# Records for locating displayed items
= = =
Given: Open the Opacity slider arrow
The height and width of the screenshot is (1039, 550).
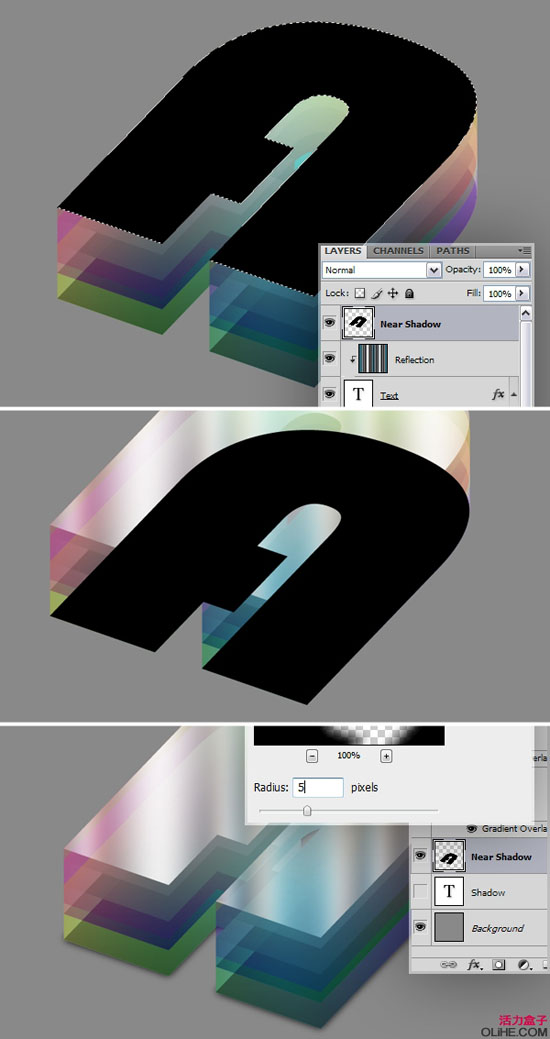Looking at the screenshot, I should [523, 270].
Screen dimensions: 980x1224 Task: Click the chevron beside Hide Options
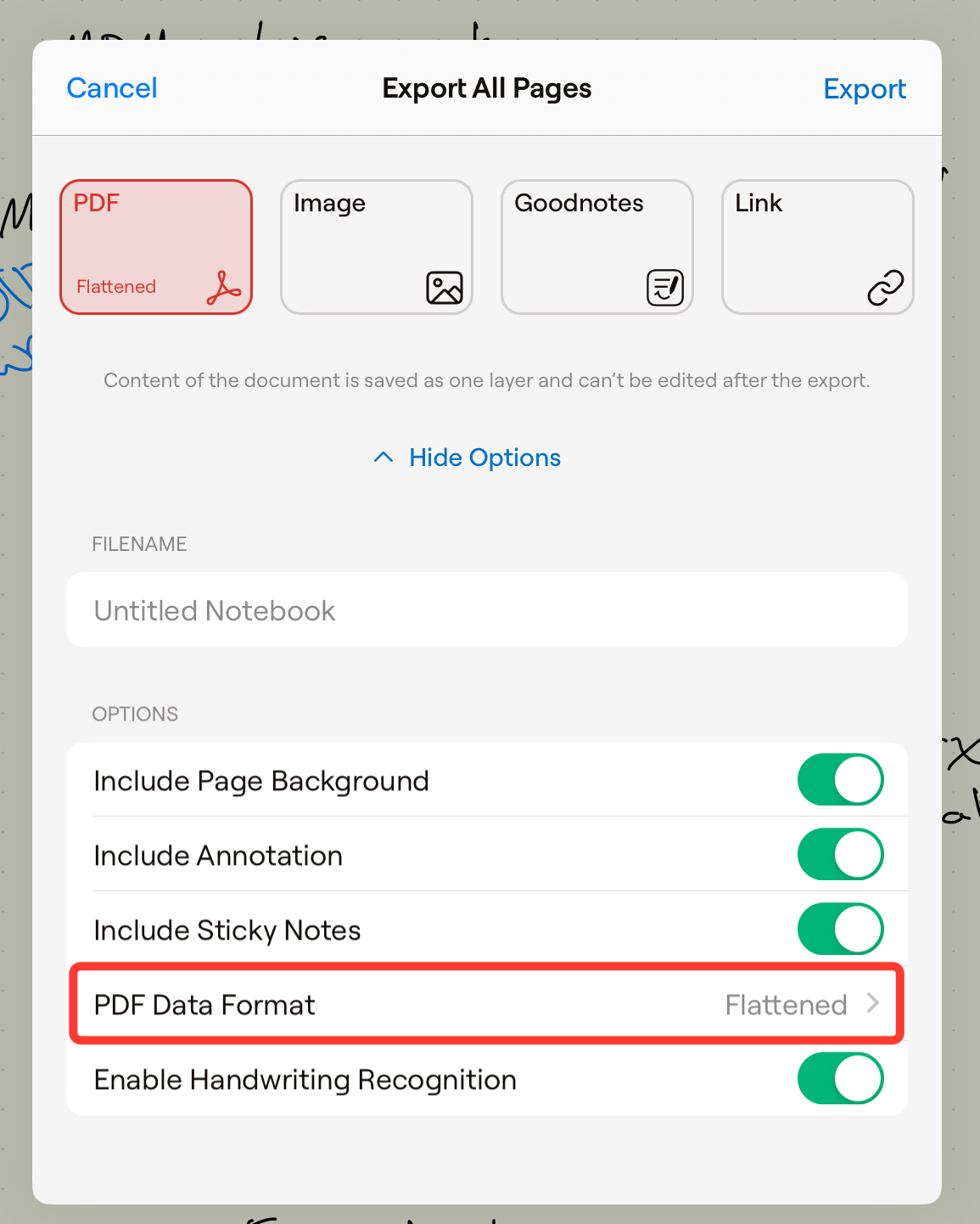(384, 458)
= = =
# TASK REQUIREMENTS
Set out every line of the records above as a JSON list of strings, one string per line, omitting blank lines. Leave the pictures out of the answer.

# THE COMPLETED TASK
[
  "Given: Open the Opacity slider arrow",
  "The height and width of the screenshot is (1039, 550).",
  "Looking at the screenshot, I should [523, 270].",
  "Screen dimensions: 980x1224 Task: Click the chevron beside Hide Options",
  "(384, 458)"
]